Integrating single-cell sequencing and metabolomics reveals the macrophages heterogeneity in glucocorticoids-induced immunocompromised mice during Pneumocystis infection

With the extensive use of glucocorticoids (GCs), the occurrence of immunocompromised patients is increasingly raised. Pneumonia, caused by opportunistic pathogens including Pneumocystis (PC), is a major cause of morbidity and mortality. The loss of adaptive immune responses have been demonstrated as a key reason for the infection of Pneumocystis. Nevertheless, the alterations of innate immunity by GCs treatment and the subsequent effects remain unclear. Here we integrated the single-cell RNA sequencing and metabolomic analysis to decipher the alterations of the innate immunity in immunocompromised mice with PC infection.
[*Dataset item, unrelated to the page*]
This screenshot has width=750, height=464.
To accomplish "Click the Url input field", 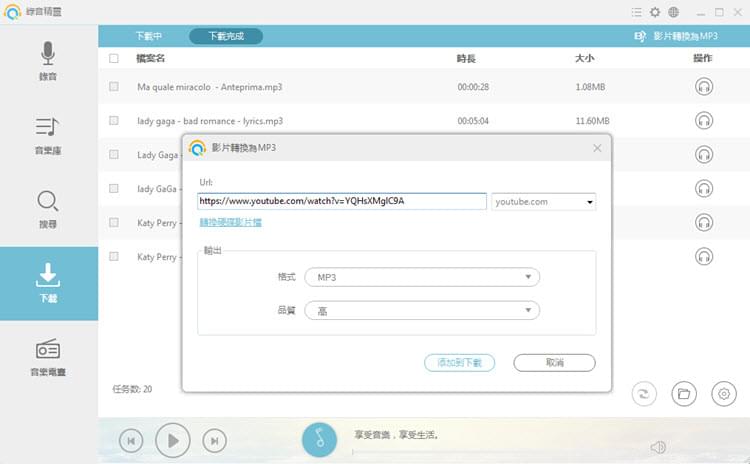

Our results have shown that a group of Mmp12+ macrophages was enriched in lung tissues of the immunocompetent mice upon PC infection. Pathway enrichment analysis showed obviously up-regulated pro-inflammatory pathways, suggesting that these Mmp12+ macrophages may be essential for the protection against PC infection. In the dexamethasone (DEX)-treated mice, the monocyte differentiation towards Mmp12+ macrophages was dramatically hampered via downregulating the granulocyte/macrophage colony-stimulating factor (GM-CSF) signaling. Further, DEX treatment simultaneously impaired the metabolic and functional integrity of resident macrophages through down-regulating lysophosphatidylcholine and GM-CSF. These induced suppressed host antimicrobial capacities. The results of our study provides a rich resource for understanding the heterogeneity and changes in macrophages and also provides novel insights into immune response take place in GCs-induced immunosuppressed mice during PC infection. Overall design: Single-cell RNA profiles of immunocompetent or Dexamethasone(DEX)-induced immunocompromised mices with or without Pneumocystis infection for 2 weeks.